Şunu unutmayalım ki; söz konusu olan yıllardır inkar edilen, unutturulmaya çalışılan bir halk ve onun kimliği. Bu bağlamda, Miroğlu'nun da üstüne titrediği bir arada yaşamanın kimliksizleşmeyle değil, farklı kimliklere tahammül etmekle mümkün olacağı argümanı Kürt meselesinde barışçıl, adil ve insani bir çözüm arayışı adına değerli bir yol gösterici olabilir.
Aslında tam da bu nokta da Kürt sorunun çözümü ekseninde Adalet ve Kalkınma Partisi'nin (AKP) tutumunu sorgulamak ve bir eleştiri süzgecinden geçirmek gerekiyor. Başbakan Erdoğan'ın Diyarbakır'da yapmış olduğu konuşmada sorunun varlığını kabul eden ve bu sorunun çözümünde devletin önemli bir kolu olarak kendini muhatap alan AKP'nin, malum konuşmadan sonra bir bakıma çark etmesi, Güneydoğu meselesine yöneltilen eleştiriler ve ithamlar açısından Türk Silahlı Kuvvetleri'nin (TSK) şahin bilinen kesimi ve kurulu düzenin diğer unsurları ile paralel yaklaşımlar sergilemesi, Şemdinli'de başlayan TSK-AKP yakınlaşması gibi -bu yakınlaşma son Kuzey Irak operasyonuyla rotasını bulmuş gibi gözüküyor- ciddi siyasi gelişmeleri/parametrelerin altını çizmek gerekiyor.
Milliyetçilikten sıyrılmak gerek...
Bugün nasıl birçok kesimin Kürt meselesinin çözümü noktasında en büyük zaafın etnik milliyetçi Kürtlerden kaynakladığı hususunda sahip olduğu ortak kanı azımsanmaması gereken bir olgu ise; bu sorunun Kürt etno milliyetçiliği ve PKK ayaklarının yanında, bir de Türk milliyetçiliği ayağının da azımsanmayacak payını da son kertede vurgulamak gerekiyor.

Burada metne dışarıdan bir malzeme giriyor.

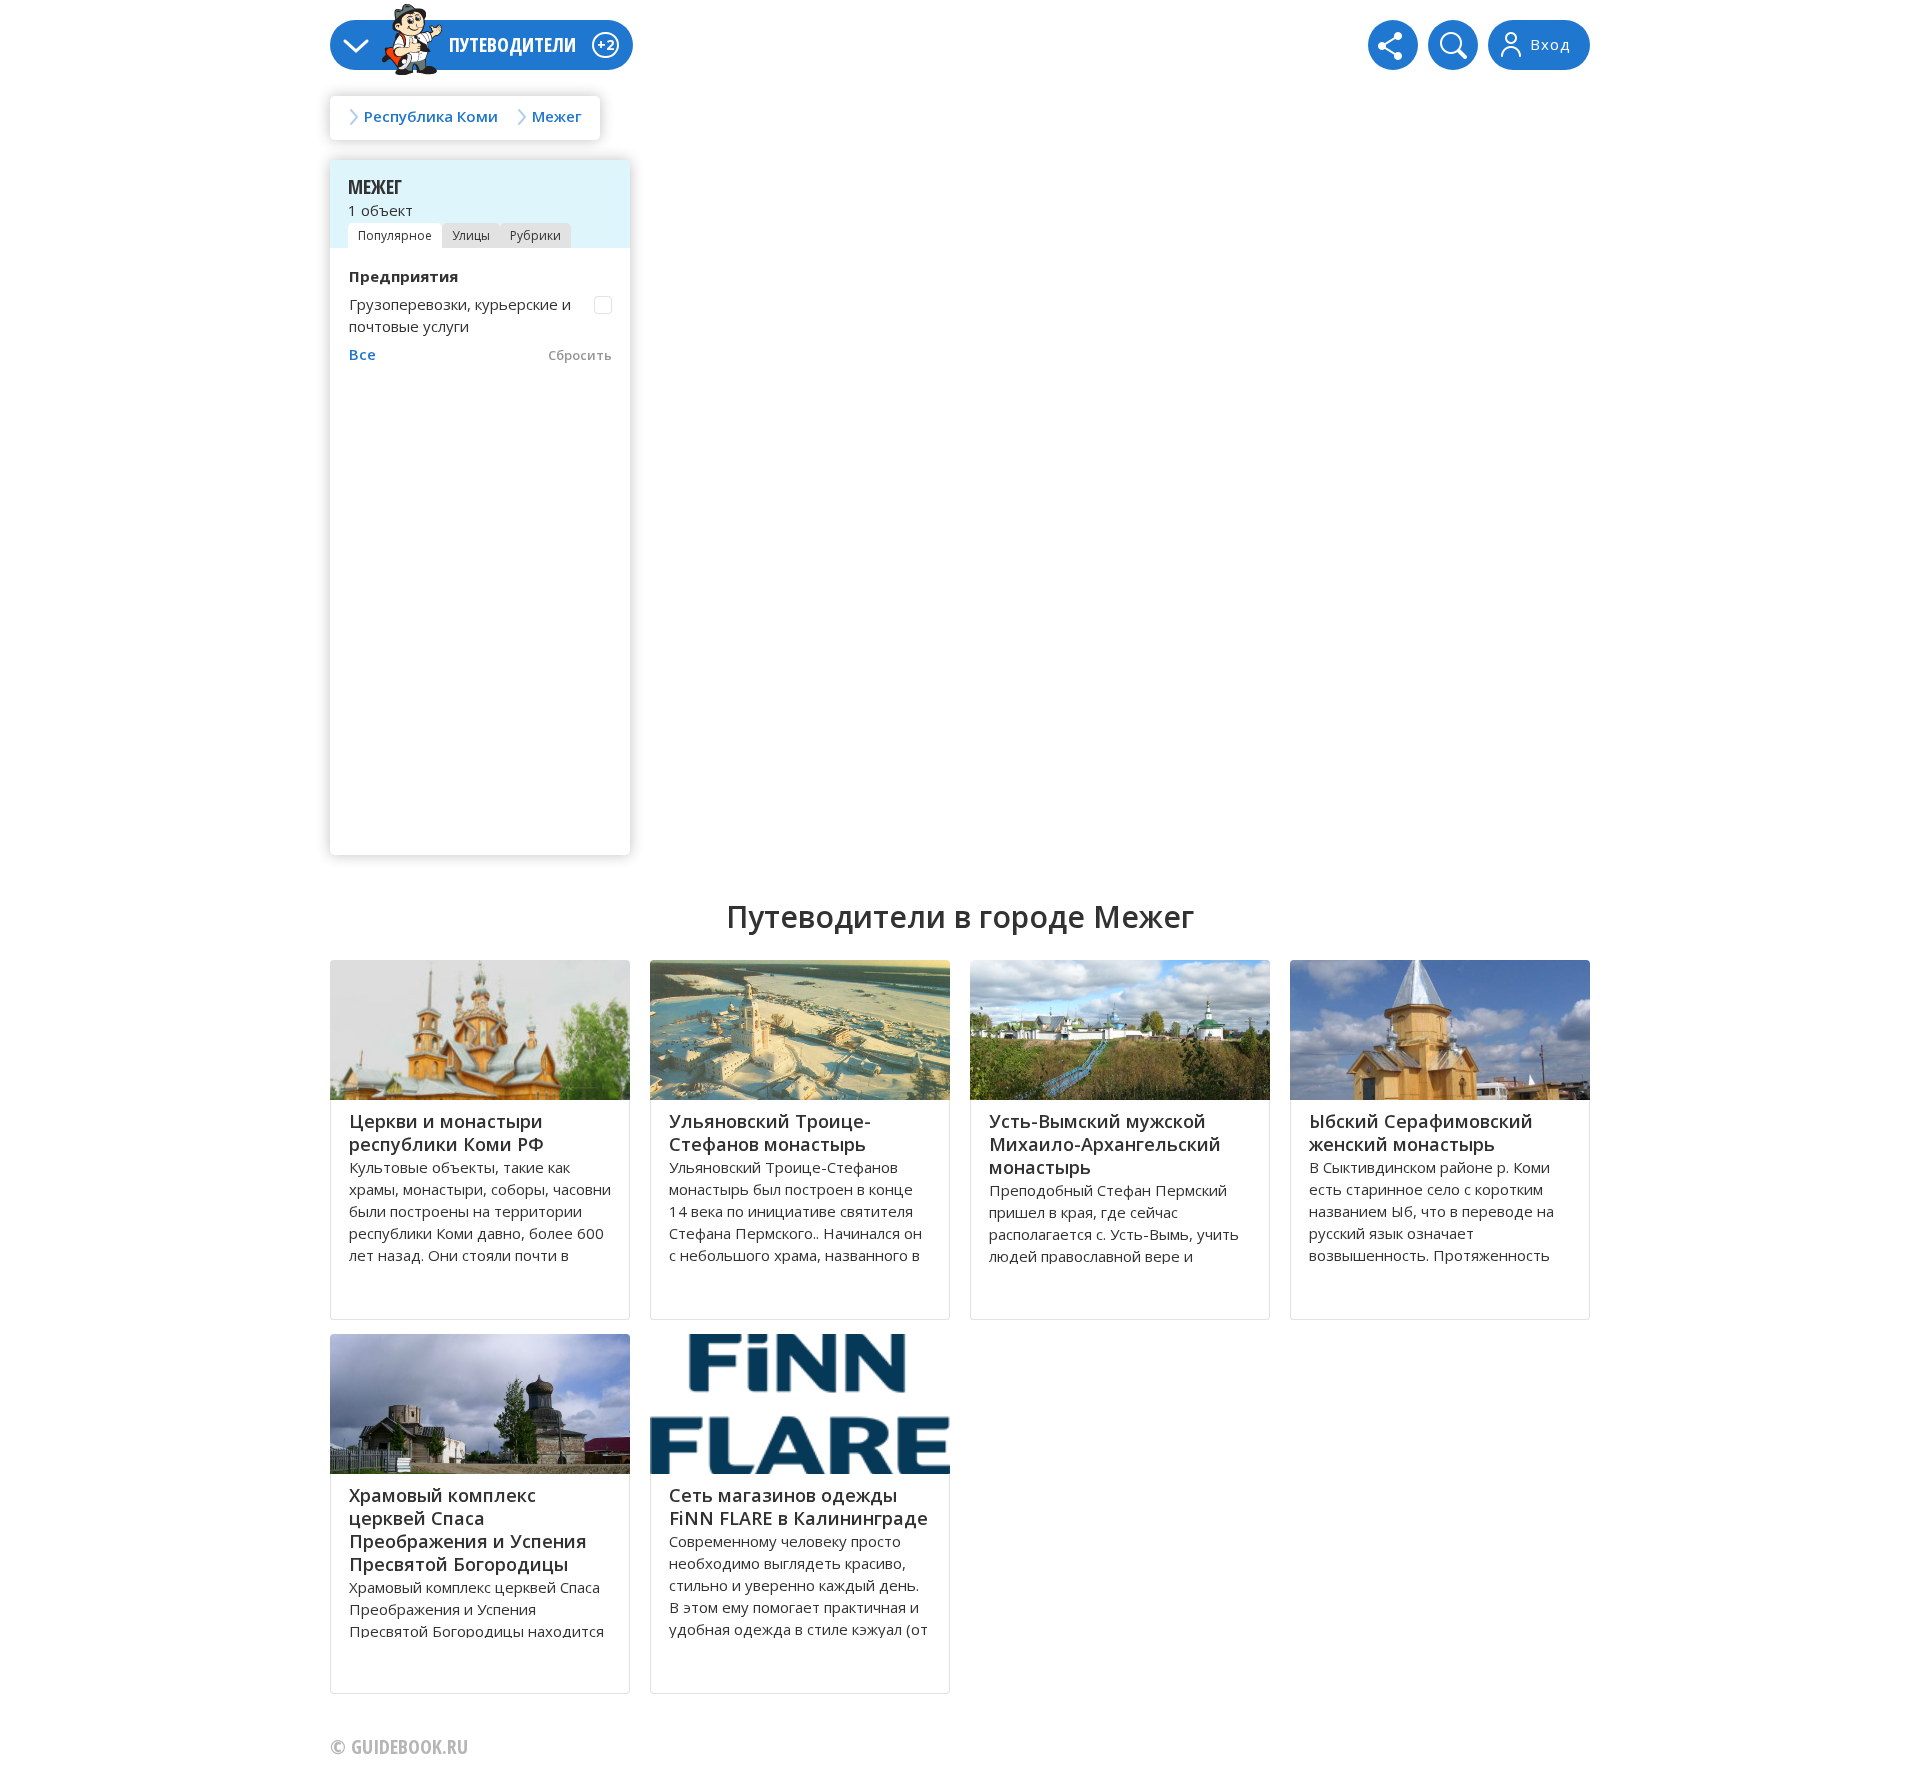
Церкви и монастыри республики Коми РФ (446, 1132)
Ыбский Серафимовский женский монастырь (1421, 1132)
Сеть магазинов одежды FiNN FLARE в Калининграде (798, 1506)
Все (362, 354)
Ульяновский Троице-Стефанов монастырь (770, 1132)
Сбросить (580, 355)
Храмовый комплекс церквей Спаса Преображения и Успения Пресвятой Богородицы (468, 1529)
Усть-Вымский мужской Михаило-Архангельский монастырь (1105, 1144)
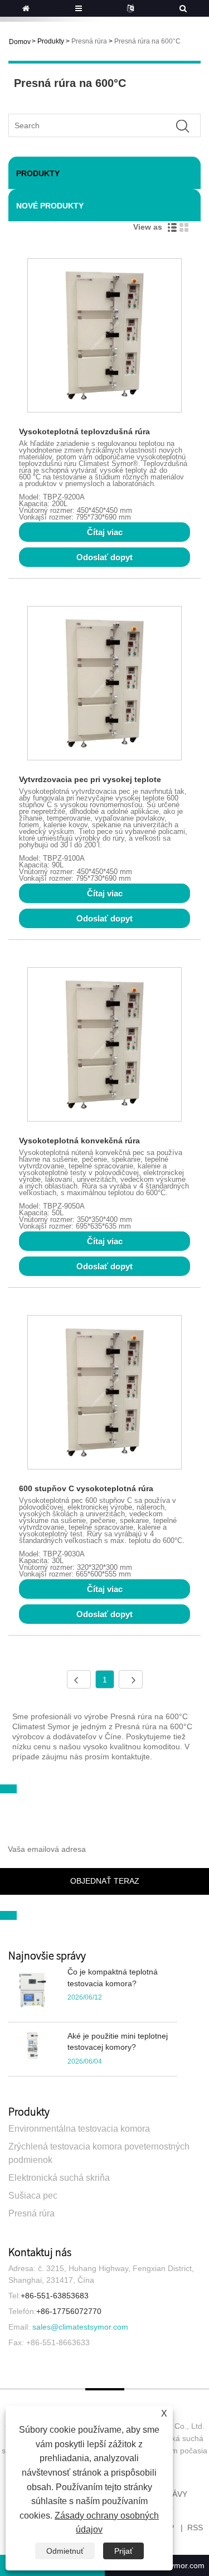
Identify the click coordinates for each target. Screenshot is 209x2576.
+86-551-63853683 (55, 2295)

Miroğlu'nun da kitabında defaatle vurguladığı gibi, Kürt sorununa barışçıl bir çözüm getirilmesi için her iki tarafında akıl tutulması yaratan, ayrımcılığı ve tasnifçiliği körükleyen; düşmanlık tohumları ekerek biz-onlar, dost-düşman ikililiğine neden olan "milliyetçilik"lerinden sıyrılması gerekiyor.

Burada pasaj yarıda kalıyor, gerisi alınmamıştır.